4. What would you say is your interesting writing quirk?
Well, I wouldn’t call it a quirk…but I think I write better when I’m seated in front of a window, where I’m able to see a tree J The more trees, the merrier. Luckily, I live in a place where I’m afforded this view.
5. When did you write your first book and how old were you?
My first book, Kaivalya, came out in 2010, and the second edition was published as The Revenge of Kaivalya by Westland in 2013. I had just turned 600 in 2010 (this is how we calculate age in the galaxy I come from) ;)
6. What do you like to do when you're not writing?
When I’m not writing, I usually have my nose buried in a book. Or, I’m mostly watching a movie…I’m a huge movie buff. But it all depends on whether the sun is out that day (it’s a luxury in this country) – if there’s beautiful sunshine – I head out for a long walk by the riverside.
7. What does your family think of your writing?
I think they enjoy it…at least they pretend to J
8. Do you have any suggestions to help me become a better writer? If so, what are they?
(Lecture alert!) You have to set your own benchmark actually. Imagination and good writing go hand in hand during the creation of a good book. The writing part - it is a craft like any other – so practice makes (near) perfect. Take for example a painter…an artist. There is a technical skill involved – she should use the right kind of brushes, brushstrokes and medium. The artist studies the classical and contemporary masters – learns from their techniques and gets to understand her own style. Why should it be any different for writing? I disagree with the notion that you don’t have to read anything for you to write well. I know India has seen very successful writers who demonstrate this sentiment – but at the end of the day, it simply comes down to one considering oneself as an eternal student of the art.

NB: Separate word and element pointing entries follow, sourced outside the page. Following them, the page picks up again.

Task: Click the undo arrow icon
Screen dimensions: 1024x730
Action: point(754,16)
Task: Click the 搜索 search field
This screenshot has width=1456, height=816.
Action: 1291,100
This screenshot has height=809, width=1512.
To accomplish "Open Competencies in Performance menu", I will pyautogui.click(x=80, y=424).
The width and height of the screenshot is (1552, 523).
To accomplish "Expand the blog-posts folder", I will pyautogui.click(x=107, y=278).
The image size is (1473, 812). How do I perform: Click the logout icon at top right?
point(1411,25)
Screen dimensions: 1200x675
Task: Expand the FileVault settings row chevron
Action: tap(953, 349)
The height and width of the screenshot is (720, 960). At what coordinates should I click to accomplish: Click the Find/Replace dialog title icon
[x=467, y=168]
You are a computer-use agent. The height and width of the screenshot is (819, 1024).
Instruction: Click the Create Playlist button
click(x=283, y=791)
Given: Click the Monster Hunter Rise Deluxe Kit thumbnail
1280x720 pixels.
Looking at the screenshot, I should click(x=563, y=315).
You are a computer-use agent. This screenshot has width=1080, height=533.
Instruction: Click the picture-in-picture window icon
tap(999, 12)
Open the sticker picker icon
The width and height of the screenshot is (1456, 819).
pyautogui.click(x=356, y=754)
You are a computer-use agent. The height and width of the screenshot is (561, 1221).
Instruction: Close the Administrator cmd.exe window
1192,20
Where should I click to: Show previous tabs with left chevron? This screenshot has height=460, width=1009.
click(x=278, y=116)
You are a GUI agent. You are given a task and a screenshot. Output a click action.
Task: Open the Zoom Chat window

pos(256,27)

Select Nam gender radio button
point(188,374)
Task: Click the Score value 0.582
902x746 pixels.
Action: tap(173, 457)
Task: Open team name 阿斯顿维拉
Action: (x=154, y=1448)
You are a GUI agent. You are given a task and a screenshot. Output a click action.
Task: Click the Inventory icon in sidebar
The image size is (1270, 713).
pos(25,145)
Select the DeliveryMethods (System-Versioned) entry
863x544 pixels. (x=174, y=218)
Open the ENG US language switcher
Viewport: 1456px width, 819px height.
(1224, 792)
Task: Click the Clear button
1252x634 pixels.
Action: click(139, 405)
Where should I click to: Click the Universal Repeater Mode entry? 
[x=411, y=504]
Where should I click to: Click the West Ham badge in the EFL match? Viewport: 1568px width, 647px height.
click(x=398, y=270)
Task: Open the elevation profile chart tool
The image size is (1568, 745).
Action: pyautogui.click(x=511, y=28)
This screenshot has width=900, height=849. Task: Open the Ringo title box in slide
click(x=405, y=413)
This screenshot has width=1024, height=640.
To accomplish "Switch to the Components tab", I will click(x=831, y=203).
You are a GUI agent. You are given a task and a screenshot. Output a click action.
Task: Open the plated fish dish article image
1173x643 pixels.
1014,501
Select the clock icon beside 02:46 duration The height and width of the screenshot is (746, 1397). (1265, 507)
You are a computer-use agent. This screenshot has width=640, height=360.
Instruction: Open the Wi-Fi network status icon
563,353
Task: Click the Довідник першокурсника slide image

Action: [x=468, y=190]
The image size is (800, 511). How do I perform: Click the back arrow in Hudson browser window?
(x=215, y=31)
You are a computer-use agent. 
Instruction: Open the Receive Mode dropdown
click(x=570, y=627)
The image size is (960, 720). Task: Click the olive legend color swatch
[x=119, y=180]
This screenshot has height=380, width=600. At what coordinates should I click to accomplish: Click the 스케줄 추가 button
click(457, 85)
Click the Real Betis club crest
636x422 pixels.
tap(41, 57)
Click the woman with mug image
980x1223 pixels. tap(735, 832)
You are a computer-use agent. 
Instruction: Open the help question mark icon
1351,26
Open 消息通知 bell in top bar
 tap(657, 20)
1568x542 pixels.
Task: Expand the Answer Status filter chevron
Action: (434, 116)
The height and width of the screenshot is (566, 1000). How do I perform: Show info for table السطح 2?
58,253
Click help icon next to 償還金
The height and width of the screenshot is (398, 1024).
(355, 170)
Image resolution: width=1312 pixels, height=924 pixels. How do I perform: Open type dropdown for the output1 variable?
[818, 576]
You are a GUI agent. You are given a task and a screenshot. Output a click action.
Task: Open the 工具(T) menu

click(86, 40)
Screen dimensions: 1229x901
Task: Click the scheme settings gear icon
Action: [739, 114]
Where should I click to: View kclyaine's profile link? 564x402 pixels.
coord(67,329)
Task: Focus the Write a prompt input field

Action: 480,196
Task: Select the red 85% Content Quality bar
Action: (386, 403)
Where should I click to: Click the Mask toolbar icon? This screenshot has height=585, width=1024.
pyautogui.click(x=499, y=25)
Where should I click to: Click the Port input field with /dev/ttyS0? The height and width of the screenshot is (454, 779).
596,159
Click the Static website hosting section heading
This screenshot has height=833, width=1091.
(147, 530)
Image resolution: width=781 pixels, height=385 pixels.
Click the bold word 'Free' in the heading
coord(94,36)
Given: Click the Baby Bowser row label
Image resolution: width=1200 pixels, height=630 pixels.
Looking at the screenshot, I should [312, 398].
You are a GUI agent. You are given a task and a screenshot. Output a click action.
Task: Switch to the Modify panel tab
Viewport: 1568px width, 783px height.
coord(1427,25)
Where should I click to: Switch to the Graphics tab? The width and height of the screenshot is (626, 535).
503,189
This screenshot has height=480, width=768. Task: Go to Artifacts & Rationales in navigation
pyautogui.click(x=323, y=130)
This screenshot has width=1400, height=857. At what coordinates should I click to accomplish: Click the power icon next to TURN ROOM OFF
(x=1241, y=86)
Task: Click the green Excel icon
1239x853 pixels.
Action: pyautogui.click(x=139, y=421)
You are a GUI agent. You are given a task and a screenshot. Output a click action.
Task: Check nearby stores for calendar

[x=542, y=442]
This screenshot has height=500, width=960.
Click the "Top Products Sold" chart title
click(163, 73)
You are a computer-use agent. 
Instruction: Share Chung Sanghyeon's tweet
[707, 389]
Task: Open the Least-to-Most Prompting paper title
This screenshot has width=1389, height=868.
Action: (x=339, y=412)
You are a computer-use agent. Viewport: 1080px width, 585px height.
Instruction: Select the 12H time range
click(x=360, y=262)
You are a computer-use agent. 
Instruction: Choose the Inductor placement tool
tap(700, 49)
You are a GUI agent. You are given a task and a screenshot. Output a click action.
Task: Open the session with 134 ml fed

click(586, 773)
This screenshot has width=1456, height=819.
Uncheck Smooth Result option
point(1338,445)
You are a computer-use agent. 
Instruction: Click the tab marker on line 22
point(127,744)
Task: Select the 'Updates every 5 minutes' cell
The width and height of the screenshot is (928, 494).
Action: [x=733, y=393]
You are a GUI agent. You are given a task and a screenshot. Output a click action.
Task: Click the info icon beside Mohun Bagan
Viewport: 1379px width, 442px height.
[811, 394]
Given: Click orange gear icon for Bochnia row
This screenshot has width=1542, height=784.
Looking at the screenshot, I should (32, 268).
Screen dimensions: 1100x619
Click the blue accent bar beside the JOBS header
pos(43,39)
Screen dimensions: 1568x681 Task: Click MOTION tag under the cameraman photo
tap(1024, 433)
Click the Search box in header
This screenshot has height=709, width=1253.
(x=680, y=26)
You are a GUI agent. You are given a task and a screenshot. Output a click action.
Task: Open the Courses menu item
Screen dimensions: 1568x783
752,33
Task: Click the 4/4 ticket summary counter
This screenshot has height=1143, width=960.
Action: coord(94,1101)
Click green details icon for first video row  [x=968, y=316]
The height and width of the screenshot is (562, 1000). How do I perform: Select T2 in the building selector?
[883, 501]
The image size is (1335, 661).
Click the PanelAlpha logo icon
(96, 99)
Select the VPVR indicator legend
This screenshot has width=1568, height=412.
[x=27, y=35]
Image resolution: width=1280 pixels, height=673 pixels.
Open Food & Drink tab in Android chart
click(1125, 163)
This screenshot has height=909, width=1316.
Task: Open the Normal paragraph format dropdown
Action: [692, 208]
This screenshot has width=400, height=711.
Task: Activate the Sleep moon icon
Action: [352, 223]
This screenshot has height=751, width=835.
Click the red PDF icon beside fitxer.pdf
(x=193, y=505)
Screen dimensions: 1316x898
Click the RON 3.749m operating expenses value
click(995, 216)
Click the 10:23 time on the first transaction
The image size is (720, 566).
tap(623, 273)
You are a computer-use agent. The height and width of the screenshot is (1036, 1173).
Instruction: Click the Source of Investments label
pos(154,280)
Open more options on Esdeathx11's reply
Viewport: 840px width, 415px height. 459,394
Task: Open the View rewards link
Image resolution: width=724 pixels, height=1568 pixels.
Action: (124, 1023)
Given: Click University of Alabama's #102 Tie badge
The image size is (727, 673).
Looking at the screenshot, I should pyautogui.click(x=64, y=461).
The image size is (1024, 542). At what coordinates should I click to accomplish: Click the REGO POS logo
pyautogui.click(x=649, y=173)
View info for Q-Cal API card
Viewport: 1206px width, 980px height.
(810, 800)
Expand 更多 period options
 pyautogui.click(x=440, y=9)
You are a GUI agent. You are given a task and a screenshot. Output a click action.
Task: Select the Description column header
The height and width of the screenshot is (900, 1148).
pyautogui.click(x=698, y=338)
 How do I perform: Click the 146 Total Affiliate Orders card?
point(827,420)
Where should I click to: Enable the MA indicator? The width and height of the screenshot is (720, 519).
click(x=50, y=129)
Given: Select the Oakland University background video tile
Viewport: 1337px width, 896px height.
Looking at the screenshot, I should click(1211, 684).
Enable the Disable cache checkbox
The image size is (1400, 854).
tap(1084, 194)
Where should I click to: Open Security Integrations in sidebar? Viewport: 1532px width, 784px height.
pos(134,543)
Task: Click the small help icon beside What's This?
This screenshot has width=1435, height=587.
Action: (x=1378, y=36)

I think this openness to learn whilst you engage in an art is vital for creativity. No singer has ever said, damn, I sing well so there is no need for me to listen to any other music except for my own voice.
You must read widely – there are no greater teachers than the all the masters of literature. These are the books that teach us how to draw out a character, how to develop a plot, how to lay structural foundations for the story. Grammar is as important to the writer as the brushes and palette to an artist. I suppose what I’m trying to say is, if you are serious about writing, humility to the craft is a good starting point – give it your all like the artist, the musician, the lyricist.
9. Do you hear from your readers much? What kinds of things do they say?
Readers do reach out to me occasionally. The most common messages I get are:
- They discuss the characters they identified with the most. These messages are very dear to me – it is magical to see the characters I created perceived in a totally different light by the reader.
- Some request me to “get it made into a movie”…some even suggest the actors/actresses – such messages leave me feeling very elated!
- Some more demand why I’m not marketing my book enough…and that I must “do something”. The Book Club has been my action to this request J
10. What do you think makes a good story?
This is very subjective. In general I get hooked to great prose, strong narration and well-etched characters. In particular, a good story will be propelled by the characters and things don’t happen “conveniently”. A good story will also not have the author show up anywhere, in any form and impose his/her prejudices on the reader through the characters. I like cracking conversations, where dialogs move the story forward.